Esta brusca declaración, estoy seguro que influirá para que los pensadores superficiales sospechen que yo soy uno de esos artistas soñadores que estipulan que el arte nada tiene que ver con la política, que un artista debe vivir como esteta en una torre de marfil por temor de contaminar su visión al contacto con la cruda realidad, o se manchará las manos. Estimo que con usted no tengo necesidad de defenderme en este sentido. Desde que la Primera Guerra Mundial me despertó a la inexorable realidad, muchas veces he levantado mi voz y dedicado gran parte de mi vida a la responsabilidad que me fuera dada.
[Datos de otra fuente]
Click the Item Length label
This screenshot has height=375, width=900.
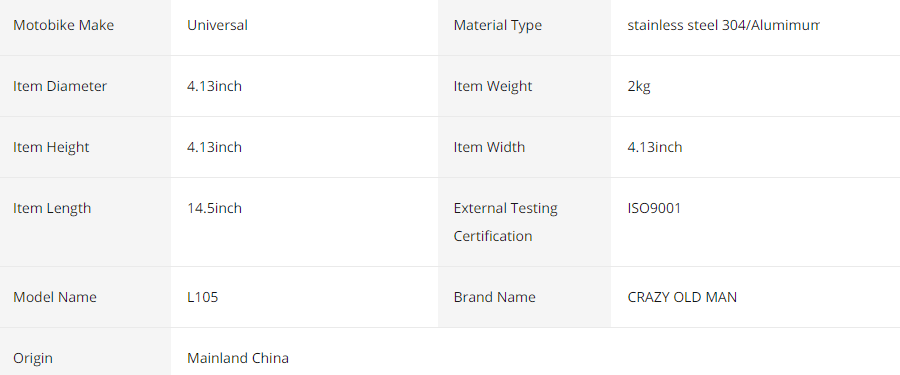click(52, 208)
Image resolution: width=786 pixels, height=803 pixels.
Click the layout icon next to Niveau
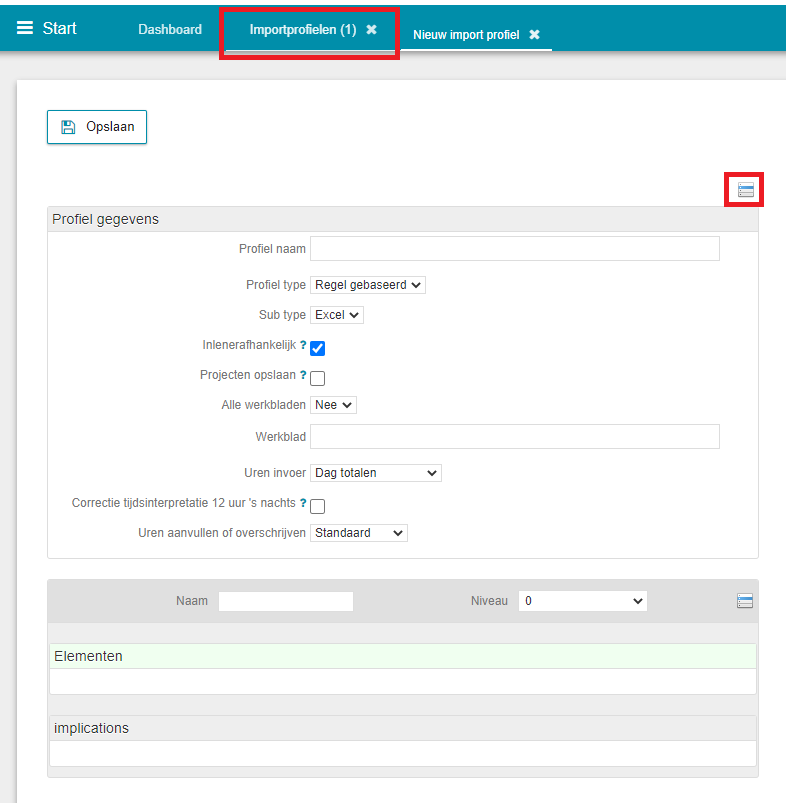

Pero siempre he actuado bajo límites estrictos; como escritor, repetidas veces he recordado a mis lectores los mandamientos fundamentales de la humanidad, pero me he abstenido de ejercer influencia sobre sistemas, jamás he tomado partido en ninguna de los cientos de proclamas, protestas y llamadas de advertencia que nuestros intelectuales emiten en detrimento de la causa humanitaria. Y no tengo intención de hacerlo.

Aun cuando no haya podido cumplir con su petición, podrá usted ver que hago lo conducente al pasarla a otros por medio de la publicación de su carta y mi respuesta.